O Grande Mestre olhou para o Augur, confuso por um momento antes de Jacob invocar uma lanterna com 45 motes de luz flutuando ao redor.
“Eu fiz o que deveria, e agora é hora de você fazer o que prometeu”, ele falou ao ar livre. O Grande Mestre estava confuso sobre com quem o Augur falava, quando interrompeu.
“Podemos lidar com isso em um momento oportuno, mas por enquanto, é mais importante -“
“Não”, respondeu Jacob.
*'DING!' Classe: [Augur da Esperança] atingiu o nível 51 - Pontos de atributo alocados, +8 pontos livres*
“Fizemos um acordo.”
*'DING!' Classe: [Augur da Esperança] atingiu o nível 52 - Pontos de atributo alocados, +8 pontos livres*
*'DING!' Raça: [Humano (E)] atingiu o nível 38 - Pontos de atributo alocados, +5 pontos livres*
Sua aura disparou quando o Grande Mestre finalmente se deu conta de com quem o Augur falava. Seu rosto ficou branco e depois vermelho enquanto seus olhos se arregalavam com a ousadia. “Estou ciente do pacto, mas como mortais não abençoados, eles primeiro precisarão ser-“
“Eu não fiz nenhum acordo com você”, Jacob o dispensou enquanto olhava para uma das pinturas na parede. “Eu fiz com você.”

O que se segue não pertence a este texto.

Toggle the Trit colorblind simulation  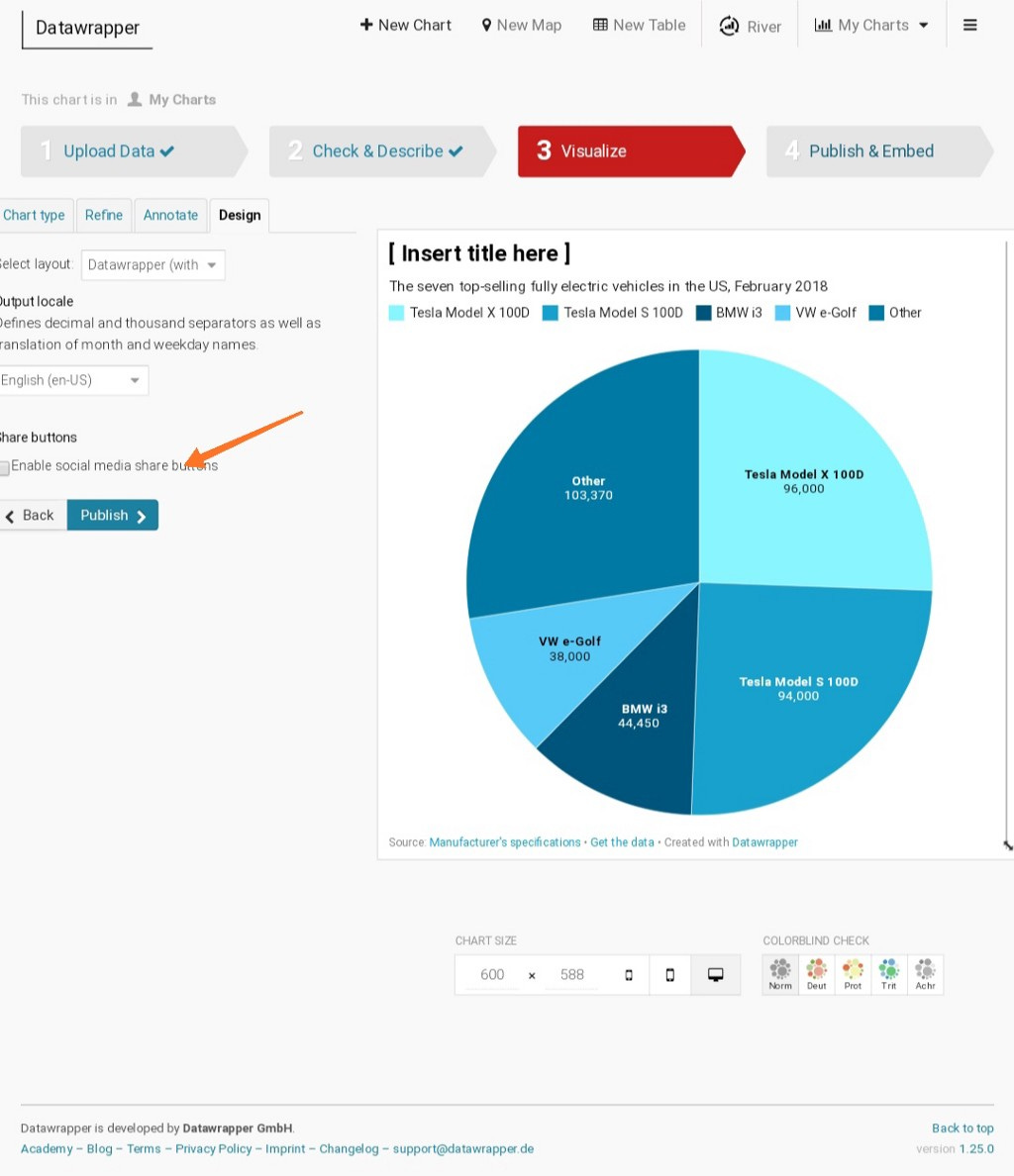(x=888, y=974)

*'DING!' Classe: [Augur da Esperança] atingiu o nível 53 - Pontos de atributo alocados, +8 pontos livres*
Uma aura divina se espalhou pela sala enquanto o Grande Mestre, Inera e Bertram foram levados aos joelhos, apenas este último contra sua vontade. Os motes de luzes se agitaram enquanto entravam na maior pintura, a que retratava a própria Santa Mãe. Pouco depois, cada um dos motes desapareceu.
*'DING!' Classe: [Augur da Esperança] atingiu o nível 54 - Pontos de atributo alocados, +8 pontos livres*
*'DING!' Raça: [Humano (E)] atingiu o nível 39 - Pontos de atributo alocados, +5 pontos livres*
Jacob sorriu ao ver o último brilho desaparecer, e soube que havia feito sua parte. Embora não pudesse salvar seus corpos, pelo menos havia salvo suas almas. O destino havia sido realizado, mesmo que fosse desagradável.

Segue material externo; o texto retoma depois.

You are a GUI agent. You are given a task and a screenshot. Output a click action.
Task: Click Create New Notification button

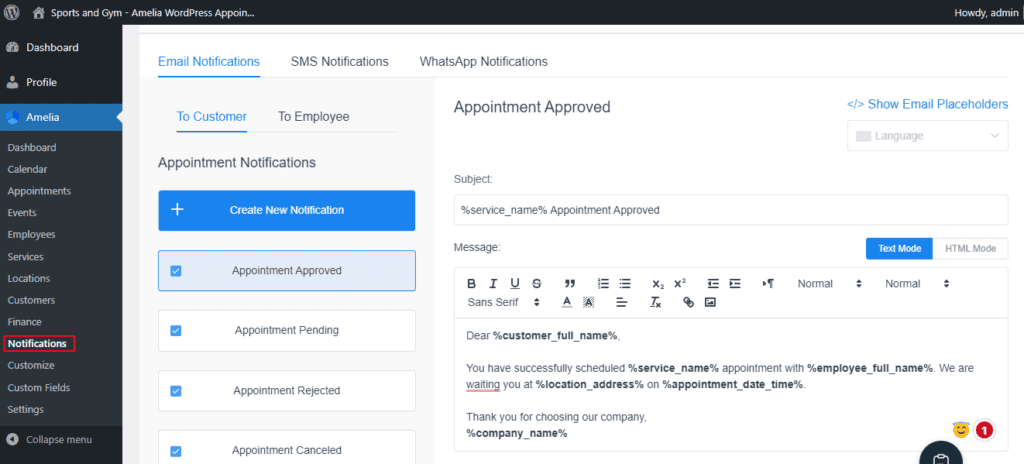click(x=286, y=210)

*'DING!' Classe: [Augur da Esperança] atingiu o nível 55 - Pontos de atributo alocados, +8 pontos livres*
“Prazer em fazer negócios com você”, disse ele com um sorriso para a pintura enquanto a aura divina desaparecia, ele ainda sendo o único capaz de permanecer de pé. “Agora, vamos nos preparar para o que está por vir.”